Focusing on population: 47 percent of all the population gains in 2018 will be in California, Texas and Florida. Hurricanes, floods, earthquakes, fires, pestilence. Doesn’t seem to make much of a difference: The big three just keep on growing.

And then, there’s the housing market:

This year will be the strongest housing market in a decade in terms of total residential units permitted. And that’s good. However, single-family production is still meager. The 2004-2006 average production of single-family homes nationwide was 1,558,000 units. In 2017, it will be 850,000, about half of the 2004-2006 level. We project the 2018 total to rise to the 900,000-950,000 level, and that’s pretty good. What we are unable to incorporate into our projections is the total number of replacement units destroyed by hurricanes, floors and fire.

The San Diego Economy – 2018

San Diego County’s demographic profile doesn’t change much from year to year:

In 2018 the County’s population will top 3.3 million, up another traditional 30,000 or so. It’s an educated group of folks: 23 percent of persons over 25 have a bachelor’s degree and 14 percent have advanced degrees. Now, admittedly, that doesn’t compare to San Mateo County where their 50 percent with college degrees pales our 37 percent, but it’s pretty good in my opinion.

From an ethnic standpoint, we have a pretty steady mix of Hispanics (30 percent); Asians (12 percent), blacks (6 percent) and non-Hispanic whites (46 percent).

And we’re young (at least some of us). Our median age in the County is 36 and only 13 percent of the population is over age 65.

And we do add jobs rather regularly. In the past five years, we have averaged 30,000 new non-farm jobs annually, and I am delighted to note that the construction industry has added 27,000 jobs in past five years and is now at 81,000 jobs.

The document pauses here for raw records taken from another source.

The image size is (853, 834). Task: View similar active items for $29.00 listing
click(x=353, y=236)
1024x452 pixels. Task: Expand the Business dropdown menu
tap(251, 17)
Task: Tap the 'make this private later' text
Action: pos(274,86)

I do not anticipate a major uptake in new jobs. Non-farm jobs will most likely increase by 16,000 to 20,000, somewhat less than in past years. A shortage of labor may have something to do with the lack of ebullience in new job formation

In terms of residential construction, it should be a fairly stable year. In 2018, the County’s developers will produce some 4,000 single-family homes and 6,000 multi-family units. Multi-family includes both rental and sale product, everything from townhomes to high-rises.

The 10,000-unit count is largely made possible by the folks in eastern Chula Vista, where the three major landholders (HomeFed, Baldwin and Millenia) will be providing a substantial amount of shovel-ready dirt.